= Beginning of Section =
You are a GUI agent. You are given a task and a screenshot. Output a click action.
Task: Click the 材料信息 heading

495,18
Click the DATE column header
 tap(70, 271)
= End of Section =
= Beginning of Section =
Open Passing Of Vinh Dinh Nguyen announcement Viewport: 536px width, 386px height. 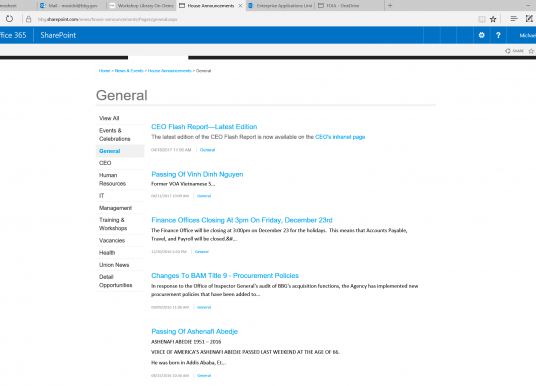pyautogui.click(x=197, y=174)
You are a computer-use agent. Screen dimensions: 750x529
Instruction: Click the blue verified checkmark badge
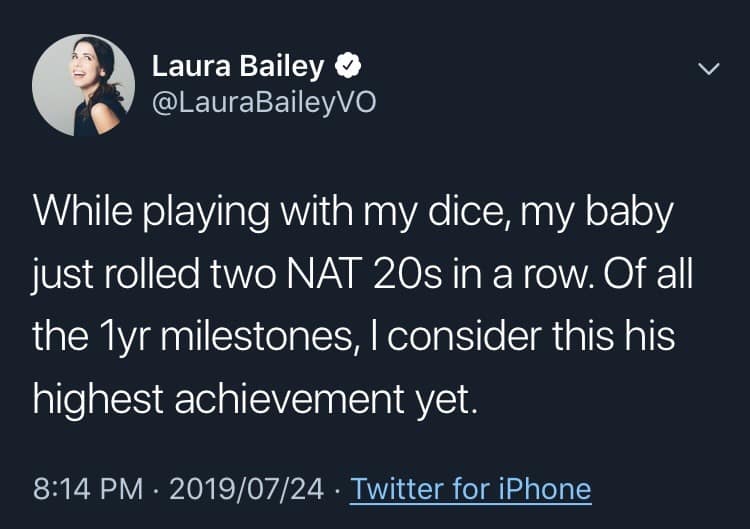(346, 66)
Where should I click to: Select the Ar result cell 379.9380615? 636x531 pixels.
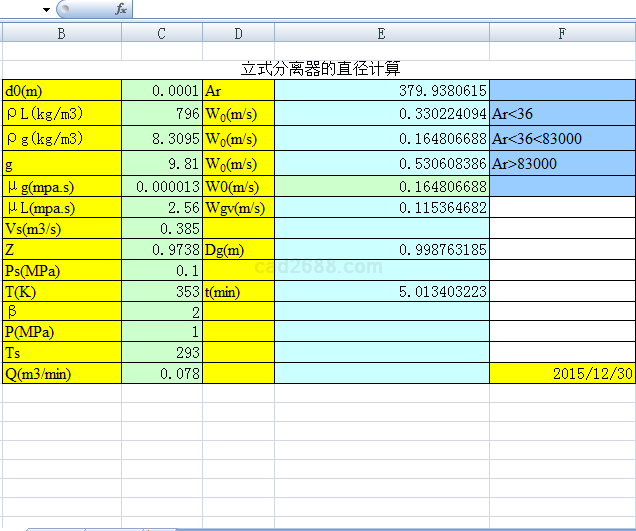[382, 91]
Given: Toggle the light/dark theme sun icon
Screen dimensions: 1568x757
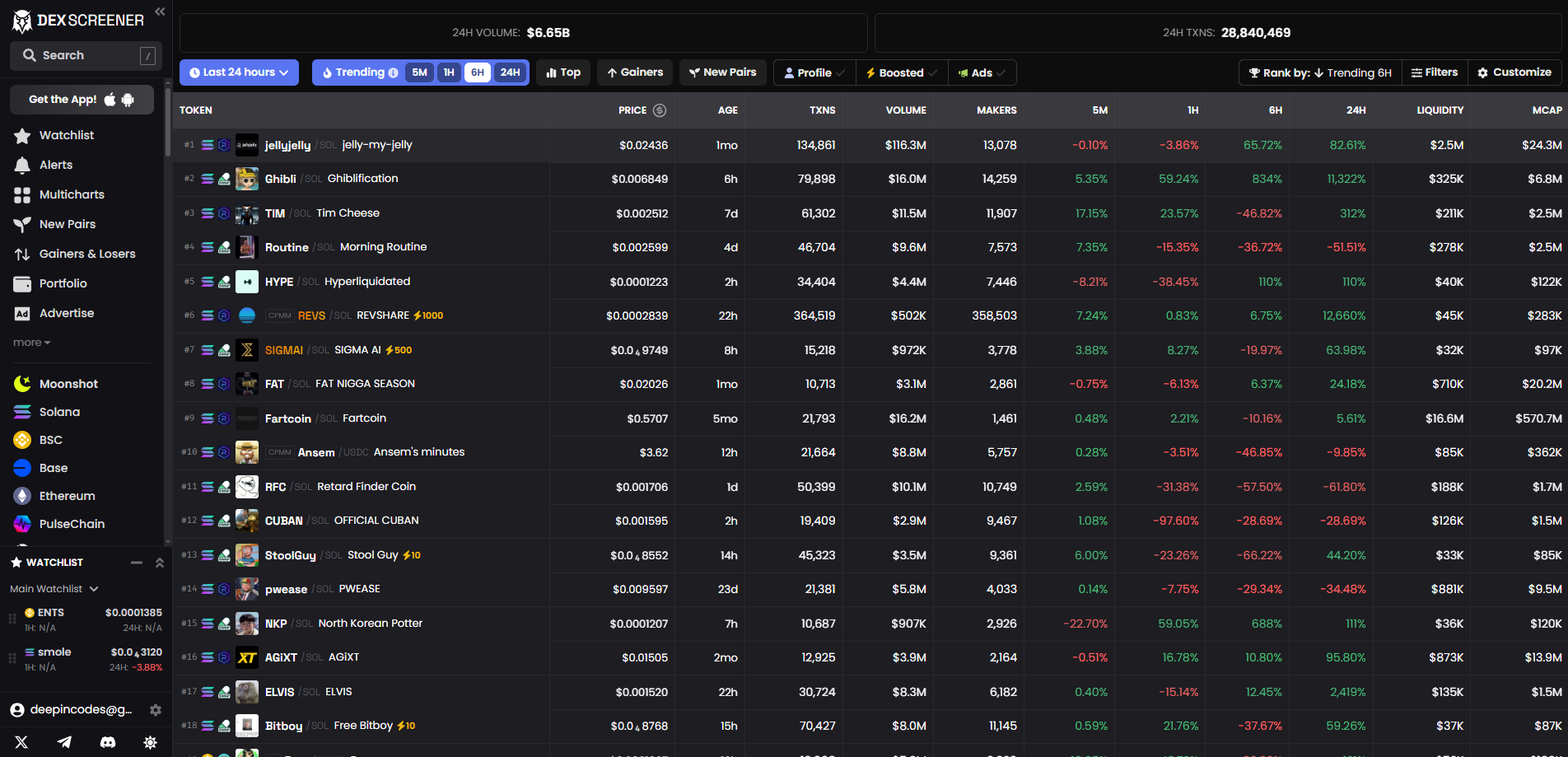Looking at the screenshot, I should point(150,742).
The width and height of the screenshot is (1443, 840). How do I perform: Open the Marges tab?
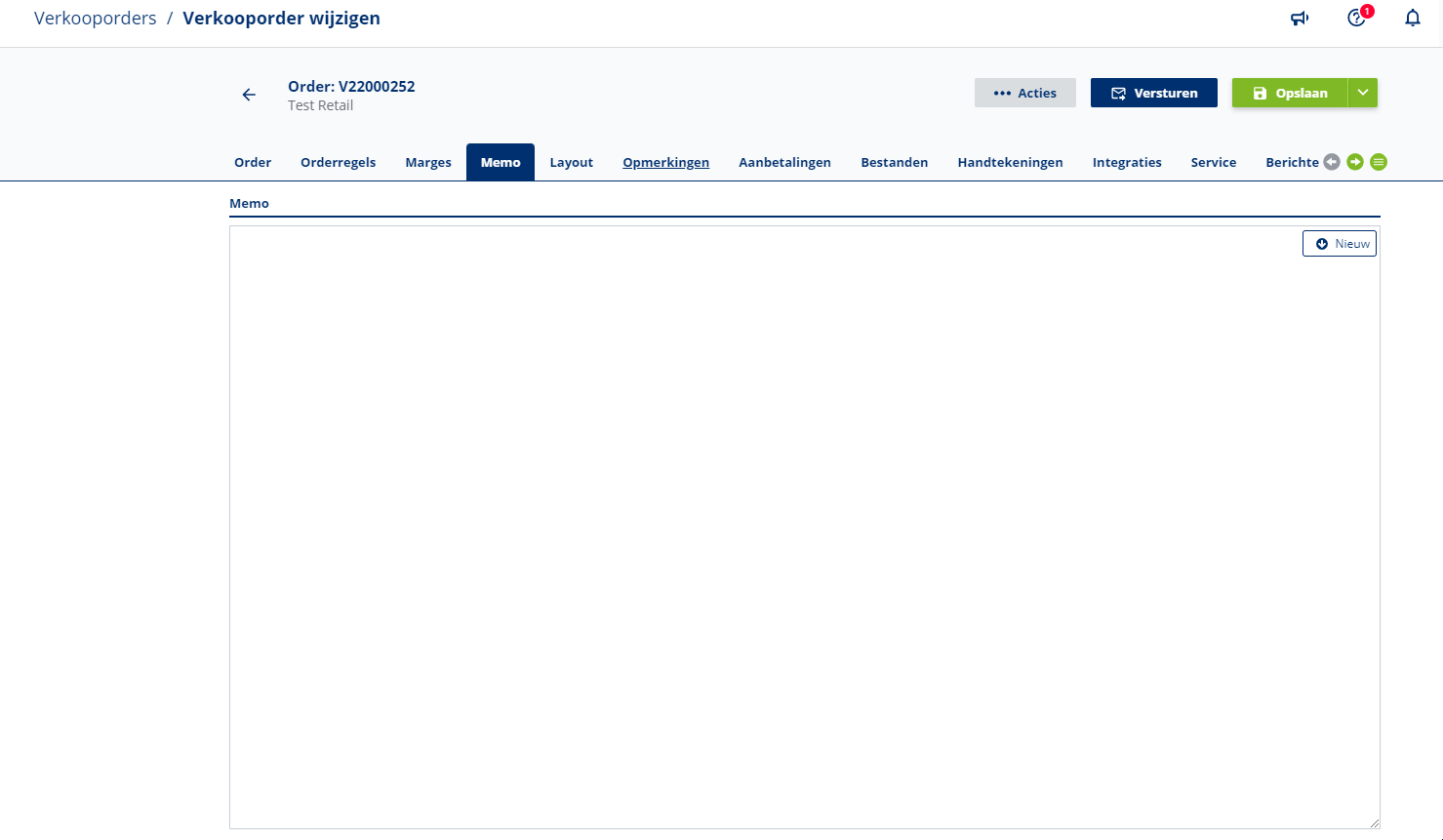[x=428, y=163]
= End of Section =
> **Task to complete**
For the data above, state how many of its lines contain the word "agent", giving no other text.

> **Response to this exercise**
2